Some of these situations, of course, stems from moments when we've lacked willingness to make good choices, but a lot of it comes from life just being life, in this broken world of ours that seems to become more broken all of the time. And, as a result, there are moments-- and you may have had one of them week-- when you want to throw your hands up in the air and say, "This is not the life I planned for myself." Or, "This is not the life I really want to be living. Ahhh!"

For as much as we've had good intentions and good desires for our lives-- to own a home that can be a blessing to our family and others, to be in long-term partnership with someone in whom we can love unconditionally and who loves us back, to be a parent who sees our children having children, life doesn't give us what we always want. It is often even our purest and deepest desires that just don't seem to pan out. No matter how hard we worry, pray and hope for the best and as much as we watch others being blessed, it seems that our hands come up empty time and time again.

If this is the situation that you find yourself in this morning-- wishing for things in your life that you don't have, then you are in great company as we examine our Old Testament reading for this morning among the Israelites. For they too, had a good desire, a need in their lives that they longed to be fulfilled yet simply was not. They were thirsty. I mean, really, really thirsty without a drop of water left.

I don't know the last time you were thirsty.  I can't remember when this was for me. It's rare in our water bottle and water fountain on every corner culture that we "die of thirst" literally or metaphorically in this neck of the woods very often if at all. Water  is something we have enough of, almost always, unless of course a tropical storm threatens to come through and our neighbors hoard the bottles of water off the shelves at Safeway and Giant leaving nothing for the rest of us . . .

But, in the wilderness where the whole congregation of Israelites found themselves on this journey from Egypt to the undefined and yet undiscovered Promise Land was, the resource of water was everything.

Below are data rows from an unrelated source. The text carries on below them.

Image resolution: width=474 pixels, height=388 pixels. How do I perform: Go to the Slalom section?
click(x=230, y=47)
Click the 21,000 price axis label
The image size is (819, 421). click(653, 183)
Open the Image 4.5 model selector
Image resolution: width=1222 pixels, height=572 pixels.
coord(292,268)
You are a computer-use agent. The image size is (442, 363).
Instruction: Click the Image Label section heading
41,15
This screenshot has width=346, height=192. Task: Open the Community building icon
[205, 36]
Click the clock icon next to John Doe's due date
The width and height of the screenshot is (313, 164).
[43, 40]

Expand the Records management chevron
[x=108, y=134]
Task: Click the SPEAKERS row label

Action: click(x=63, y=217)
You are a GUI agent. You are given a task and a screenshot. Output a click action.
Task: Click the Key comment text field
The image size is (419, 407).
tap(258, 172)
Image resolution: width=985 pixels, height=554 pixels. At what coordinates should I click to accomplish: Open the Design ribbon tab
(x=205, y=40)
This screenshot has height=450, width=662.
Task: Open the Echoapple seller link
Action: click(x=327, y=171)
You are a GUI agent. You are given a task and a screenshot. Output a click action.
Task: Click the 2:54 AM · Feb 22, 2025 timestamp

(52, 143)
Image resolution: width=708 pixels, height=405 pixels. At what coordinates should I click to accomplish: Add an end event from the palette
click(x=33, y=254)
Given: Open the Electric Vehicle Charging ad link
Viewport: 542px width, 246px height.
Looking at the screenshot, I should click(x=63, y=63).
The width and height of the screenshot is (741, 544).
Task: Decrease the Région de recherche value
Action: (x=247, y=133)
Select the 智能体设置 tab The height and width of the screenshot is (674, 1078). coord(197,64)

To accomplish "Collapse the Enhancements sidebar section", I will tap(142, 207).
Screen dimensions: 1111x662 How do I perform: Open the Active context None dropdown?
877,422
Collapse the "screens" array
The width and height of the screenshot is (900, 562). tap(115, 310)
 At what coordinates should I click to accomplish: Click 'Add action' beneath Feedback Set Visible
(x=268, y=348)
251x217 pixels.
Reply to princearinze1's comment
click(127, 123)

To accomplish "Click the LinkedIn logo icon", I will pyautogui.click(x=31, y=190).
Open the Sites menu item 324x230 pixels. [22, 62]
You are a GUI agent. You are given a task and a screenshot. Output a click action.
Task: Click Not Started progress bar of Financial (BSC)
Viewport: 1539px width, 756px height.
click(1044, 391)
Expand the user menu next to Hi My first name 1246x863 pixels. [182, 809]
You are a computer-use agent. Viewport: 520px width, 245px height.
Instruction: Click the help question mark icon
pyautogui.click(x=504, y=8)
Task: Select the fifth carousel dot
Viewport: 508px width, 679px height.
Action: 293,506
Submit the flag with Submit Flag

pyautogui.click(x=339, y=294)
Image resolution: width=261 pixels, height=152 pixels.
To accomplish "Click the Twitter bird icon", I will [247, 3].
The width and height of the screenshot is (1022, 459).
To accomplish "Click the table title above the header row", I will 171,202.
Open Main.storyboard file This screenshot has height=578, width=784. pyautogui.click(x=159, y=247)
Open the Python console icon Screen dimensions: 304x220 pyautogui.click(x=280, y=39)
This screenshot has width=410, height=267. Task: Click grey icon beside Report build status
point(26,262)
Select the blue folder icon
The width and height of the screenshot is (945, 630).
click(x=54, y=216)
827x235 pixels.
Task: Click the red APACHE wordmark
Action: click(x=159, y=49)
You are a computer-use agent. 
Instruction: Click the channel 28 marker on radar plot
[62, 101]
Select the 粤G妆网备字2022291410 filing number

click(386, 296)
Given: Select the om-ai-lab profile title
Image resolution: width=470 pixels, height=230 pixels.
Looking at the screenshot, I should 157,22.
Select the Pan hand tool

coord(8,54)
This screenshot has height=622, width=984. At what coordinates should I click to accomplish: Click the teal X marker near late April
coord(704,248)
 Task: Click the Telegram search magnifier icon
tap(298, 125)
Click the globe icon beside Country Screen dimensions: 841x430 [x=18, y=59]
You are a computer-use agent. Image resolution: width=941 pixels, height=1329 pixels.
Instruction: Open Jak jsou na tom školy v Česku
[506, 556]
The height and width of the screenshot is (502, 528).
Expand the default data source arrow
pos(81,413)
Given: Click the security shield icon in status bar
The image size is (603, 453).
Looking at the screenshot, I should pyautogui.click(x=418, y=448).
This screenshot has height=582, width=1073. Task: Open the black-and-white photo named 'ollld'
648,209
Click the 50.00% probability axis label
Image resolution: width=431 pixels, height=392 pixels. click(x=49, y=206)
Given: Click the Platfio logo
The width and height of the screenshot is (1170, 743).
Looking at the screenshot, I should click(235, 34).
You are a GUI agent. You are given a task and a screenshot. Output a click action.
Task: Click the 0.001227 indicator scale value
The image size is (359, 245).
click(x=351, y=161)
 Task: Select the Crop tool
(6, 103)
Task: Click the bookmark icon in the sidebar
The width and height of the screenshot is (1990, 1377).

To find water was to find life and either you had it or you didn't: their search for water would be uniquely tied to who they were as a people. For example, just three days after crossing the Red Sea-- the big and dramatic-- experience of faith, the group was short on the provisions of water and the Lord had provided and God directed them to some springs. But again, they were without saying to Moses in verse 2, "Give us water to drink."

And, such was a good, normal, everyday, essential need, right?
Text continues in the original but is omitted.